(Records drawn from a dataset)
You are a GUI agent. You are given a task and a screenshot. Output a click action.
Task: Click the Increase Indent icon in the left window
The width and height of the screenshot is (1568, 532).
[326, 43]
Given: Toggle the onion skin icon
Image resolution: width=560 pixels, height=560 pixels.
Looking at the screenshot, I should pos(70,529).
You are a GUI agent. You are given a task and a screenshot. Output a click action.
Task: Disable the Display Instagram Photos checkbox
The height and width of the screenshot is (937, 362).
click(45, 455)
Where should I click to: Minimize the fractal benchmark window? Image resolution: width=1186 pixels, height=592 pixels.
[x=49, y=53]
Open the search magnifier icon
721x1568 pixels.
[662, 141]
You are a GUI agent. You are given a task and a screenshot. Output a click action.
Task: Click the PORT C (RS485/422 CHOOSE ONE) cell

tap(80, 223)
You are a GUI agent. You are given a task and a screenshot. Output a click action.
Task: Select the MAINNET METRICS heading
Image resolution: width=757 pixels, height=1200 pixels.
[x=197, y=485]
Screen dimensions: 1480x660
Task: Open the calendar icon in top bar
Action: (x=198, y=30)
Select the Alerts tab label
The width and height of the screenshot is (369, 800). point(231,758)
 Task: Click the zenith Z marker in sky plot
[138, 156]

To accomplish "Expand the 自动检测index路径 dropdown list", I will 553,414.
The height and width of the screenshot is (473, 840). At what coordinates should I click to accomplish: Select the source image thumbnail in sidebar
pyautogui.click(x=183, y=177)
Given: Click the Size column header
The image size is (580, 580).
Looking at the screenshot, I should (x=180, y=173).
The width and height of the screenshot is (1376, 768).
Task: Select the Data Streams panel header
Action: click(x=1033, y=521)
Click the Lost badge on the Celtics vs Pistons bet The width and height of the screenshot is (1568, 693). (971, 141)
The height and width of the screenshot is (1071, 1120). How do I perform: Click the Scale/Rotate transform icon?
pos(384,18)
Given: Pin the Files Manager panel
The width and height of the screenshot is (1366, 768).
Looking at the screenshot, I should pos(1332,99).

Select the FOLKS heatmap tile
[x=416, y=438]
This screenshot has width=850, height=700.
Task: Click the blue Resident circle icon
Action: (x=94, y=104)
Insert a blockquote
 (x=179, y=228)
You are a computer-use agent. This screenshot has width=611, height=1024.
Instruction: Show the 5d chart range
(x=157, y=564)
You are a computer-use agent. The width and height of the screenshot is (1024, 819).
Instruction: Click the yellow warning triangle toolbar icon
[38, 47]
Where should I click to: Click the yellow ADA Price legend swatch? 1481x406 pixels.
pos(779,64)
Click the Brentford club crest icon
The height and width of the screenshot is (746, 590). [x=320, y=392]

Problem — After reading the entries, reproduce every one of them exactly.

Exercise solution —
You are a GUI agent. You are given a task and a screenshot. Output a click action.
Task: Click the Increase Indent icon in the left window
The width and height of the screenshot is (1568, 532).
[326, 43]
Given: Toggle the onion skin icon
Image resolution: width=560 pixels, height=560 pixels.
Looking at the screenshot, I should pos(70,529).
You are a GUI agent. You are given a task and a screenshot. Output a click action.
Task: Disable the Display Instagram Photos checkbox
The height and width of the screenshot is (937, 362).
click(45, 455)
Where should I click to: Minimize the fractal benchmark window? Image resolution: width=1186 pixels, height=592 pixels.
[x=49, y=53]
Open the search magnifier icon
721x1568 pixels.
[662, 141]
You are a GUI agent. You are given a task and a screenshot. Output a click action.
Task: Click the PORT C (RS485/422 CHOOSE ONE) cell

tap(80, 223)
You are a GUI agent. You are given a task and a screenshot. Output a click action.
Task: Select the MAINNET METRICS heading
Image resolution: width=757 pixels, height=1200 pixels.
[x=197, y=485]
Screen dimensions: 1480x660
Task: Open the calendar icon in top bar
Action: (x=198, y=30)
Select the Alerts tab label
The width and height of the screenshot is (369, 800). point(231,758)
 Task: Click the zenith Z marker in sky plot
[138, 156]

To accomplish "Expand the 自动检测index路径 dropdown list", I will 553,414.
The height and width of the screenshot is (473, 840). At what coordinates should I click to accomplish: Select the source image thumbnail in sidebar
pyautogui.click(x=183, y=177)
Given: Click the Size column header
The image size is (580, 580).
Looking at the screenshot, I should (x=180, y=173).
The width and height of the screenshot is (1376, 768).
Task: Select the Data Streams panel header
Action: click(x=1033, y=521)
Click the Lost badge on the Celtics vs Pistons bet The width and height of the screenshot is (1568, 693). (971, 141)
The height and width of the screenshot is (1071, 1120). How do I perform: Click the Scale/Rotate transform icon?
pos(384,18)
Given: Pin the Files Manager panel
The width and height of the screenshot is (1366, 768).
Looking at the screenshot, I should pos(1332,99).

Select the FOLKS heatmap tile
[x=416, y=438]
This screenshot has width=850, height=700.
Task: Click the blue Resident circle icon
Action: (x=94, y=104)
Insert a blockquote
 (x=179, y=228)
You are a computer-use agent. This screenshot has width=611, height=1024.
Instruction: Show the 5d chart range
(x=157, y=564)
You are a computer-use agent. The width and height of the screenshot is (1024, 819).
Instruction: Click the yellow warning triangle toolbar icon
[38, 47]
Where should I click to: Click the yellow ADA Price legend swatch? 1481x406 pixels.
pos(779,64)
Click the Brentford club crest icon
The height and width of the screenshot is (746, 590). [x=320, y=392]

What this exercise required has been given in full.